Agente ativo porque sem a indagação, a revolta, o questionamento, não há progresso social. Aquele que já foi subversivo com o tempo torna-se herói para os mesmos que o massacraram.Somente com a quebra de velhos valores que novos conceitos são elaborados, que ocorre progresso social.A solidariedade mecânica é sempre reacionária uma vez que teme a inovação e o desconhecido como afrontas à suposta estabilidade e previsibilidade da tradição e do costume.Solidariedade essa que taxava de terroristas os Panteras Negras e seu civil rights movement.Malcolm X , o herói da causa negra americana de hoje, já foi considerado terrorista pela CIA.E foi por meio de comportamentos de manada que se recusava a música e os gestos de Elvis Presley já que o músico era tido como pornográfico.Atualmente, repudia-se qualquer forma de preconceito étnico, no entanto, o antissemitismo já foi parte do bom costume da Rússia Imperial.Não participar dos pogroms retratados na obra de Dostoievsky era demonstração de recusa à tradição eslava.Assim, o bom costume de ontem é o absurdo de hoje e o Direito tem sua função na transição valorativa.O Direito, portanto, deve ser emancipador e não conservador.
Direito
emancipador porque nas décadas passadas viu-se movimentos de resistência armada
aderirem à causa política e a crença na normatividade e na força da mesma.
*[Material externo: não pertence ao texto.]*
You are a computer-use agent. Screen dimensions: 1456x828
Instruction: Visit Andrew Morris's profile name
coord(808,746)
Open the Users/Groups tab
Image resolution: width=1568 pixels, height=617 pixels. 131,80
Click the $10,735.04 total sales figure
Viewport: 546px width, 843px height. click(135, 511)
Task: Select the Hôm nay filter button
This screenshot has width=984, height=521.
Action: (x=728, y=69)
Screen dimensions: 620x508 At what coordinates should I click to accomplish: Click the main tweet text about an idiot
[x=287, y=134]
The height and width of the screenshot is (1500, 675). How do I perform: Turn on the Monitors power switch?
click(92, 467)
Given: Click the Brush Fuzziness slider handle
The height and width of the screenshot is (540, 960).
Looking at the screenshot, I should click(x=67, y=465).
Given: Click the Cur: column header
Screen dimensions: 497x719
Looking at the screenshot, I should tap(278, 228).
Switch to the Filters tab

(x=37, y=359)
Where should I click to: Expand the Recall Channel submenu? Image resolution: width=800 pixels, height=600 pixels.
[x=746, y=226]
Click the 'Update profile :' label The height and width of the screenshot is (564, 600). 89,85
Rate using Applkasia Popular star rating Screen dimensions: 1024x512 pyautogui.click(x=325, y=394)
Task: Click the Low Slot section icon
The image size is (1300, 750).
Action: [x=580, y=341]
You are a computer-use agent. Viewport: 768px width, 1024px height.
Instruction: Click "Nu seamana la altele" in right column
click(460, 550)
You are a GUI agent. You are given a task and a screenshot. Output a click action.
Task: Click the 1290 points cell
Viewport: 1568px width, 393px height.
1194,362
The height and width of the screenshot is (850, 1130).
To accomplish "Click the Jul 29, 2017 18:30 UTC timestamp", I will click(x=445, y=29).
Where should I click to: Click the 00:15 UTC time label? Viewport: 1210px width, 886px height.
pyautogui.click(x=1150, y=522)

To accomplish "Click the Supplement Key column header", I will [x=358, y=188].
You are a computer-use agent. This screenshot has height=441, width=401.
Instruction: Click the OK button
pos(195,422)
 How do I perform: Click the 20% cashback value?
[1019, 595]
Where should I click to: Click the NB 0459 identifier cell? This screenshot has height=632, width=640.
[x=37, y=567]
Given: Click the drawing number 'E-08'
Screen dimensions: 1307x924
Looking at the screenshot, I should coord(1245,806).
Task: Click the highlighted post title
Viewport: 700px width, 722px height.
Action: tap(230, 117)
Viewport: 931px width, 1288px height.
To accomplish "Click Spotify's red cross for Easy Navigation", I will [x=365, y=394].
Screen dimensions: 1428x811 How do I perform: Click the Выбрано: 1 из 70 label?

IRA,
Hamas, Hezbollah, ainda que não integralmente, passaram a lutar por leis que
protejam suas causas e seus povos. Largam-se as armas e abraça-se às leis no
sentido que o Direito deixa de ser repressor em sua totalidade e passa à ferramenta
de luta das minorias oprimidas. Em um tempo de vazio ideológico dos partidos
tradicionais, aqueles que não se encontram, estruturalmente e politicamente, organizados
como os movimentos acima, sucumbem à descrença generalizada no processo
legislativo e na própria coesão de consciências coletivas devido à diversidade,
a liquidez e a heterogeneidade pós-modernas.
O
Direito, consequentemente, assume o poder de decisão através da crescente
atuação jurisprudicional como força legislativa. Ele deixa de ser meramente
reprodutor de velhos preconceitos, vícios e tradições datadas e passa a ser
energia renovadora.Se os bons costumes são flexíveis e sujeitos a modificações
temporais e espaciais, o Direito também
deve ser.Assim, se o falso moralismo e hipocrisia ainda sustentam a defesa dos
chamados bons costumes na sociedade brasileira, somente uma frase de Nelson
Rodrigues para ilustrar as contradições barrocas intrínsecas à brasilidade: “Se
cada um soubesse o que o outro faz dentro de quatro paredes,ninguém se cumprimentava”.